- [WHAT THE TASK REQUIRES]: Omit all pictures, then print the entries exactly.

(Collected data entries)
------------------------------

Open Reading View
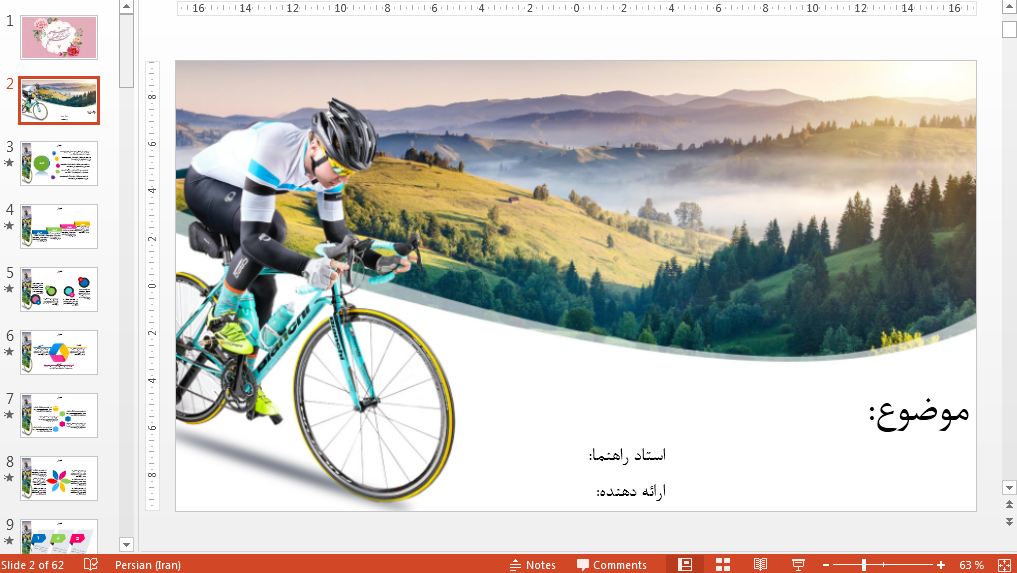 tap(760, 565)
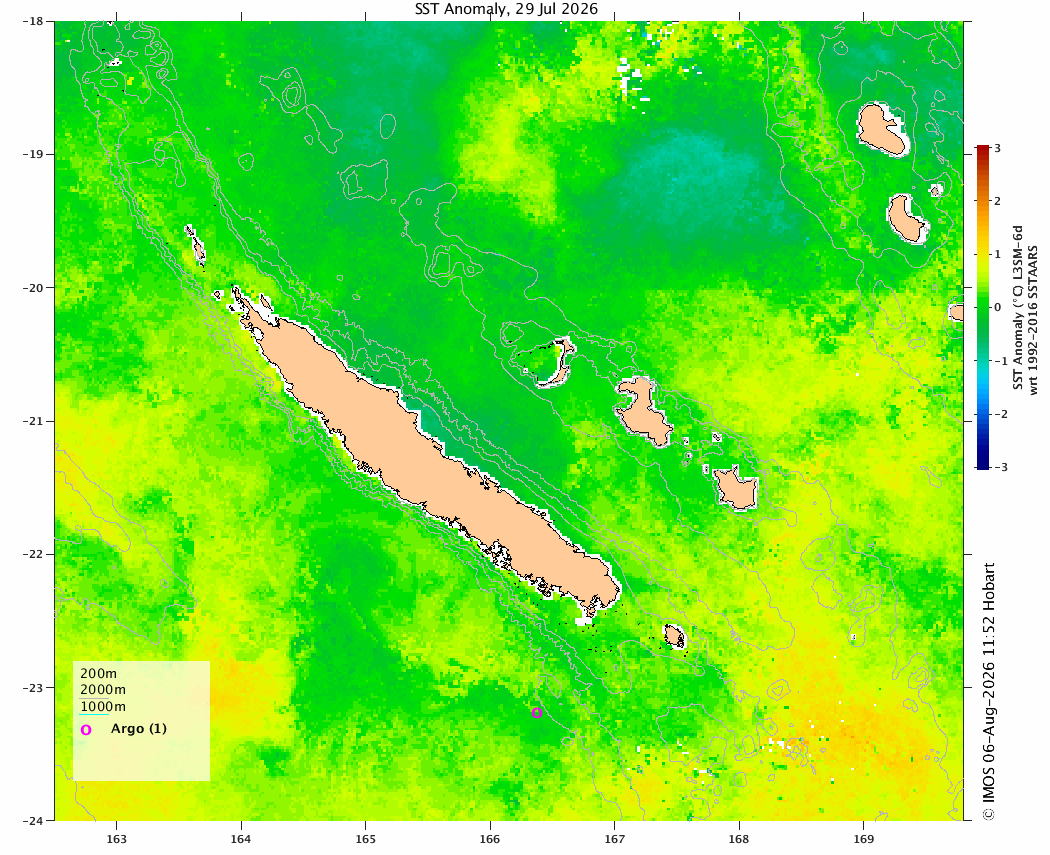Click the IMOS copyright timestamp text
The width and height of the screenshot is (1050, 855).
[x=988, y=690]
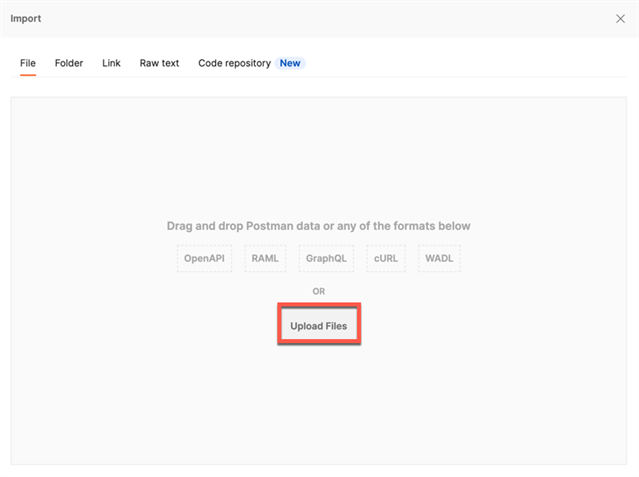Select the RAML format chip
Image resolution: width=639 pixels, height=477 pixels.
pos(265,258)
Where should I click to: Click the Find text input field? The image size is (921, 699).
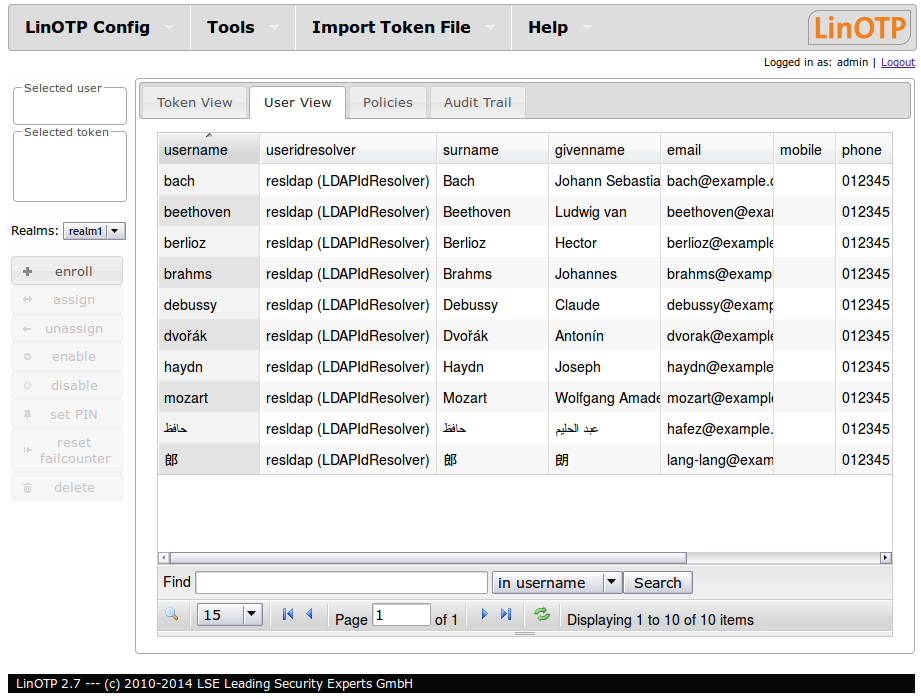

------------------------------

- [RESULT OF THE TASK]:
Open Reading View
 tap(760, 565)
Click the IMOS copyright timestamp text
The width and height of the screenshot is (1050, 855).
[x=988, y=690]
Select the RAML format chip
Image resolution: width=639 pixels, height=477 pixels.
pos(265,258)
Where should I click to: Click the Find text input field? The image size is (921, 699).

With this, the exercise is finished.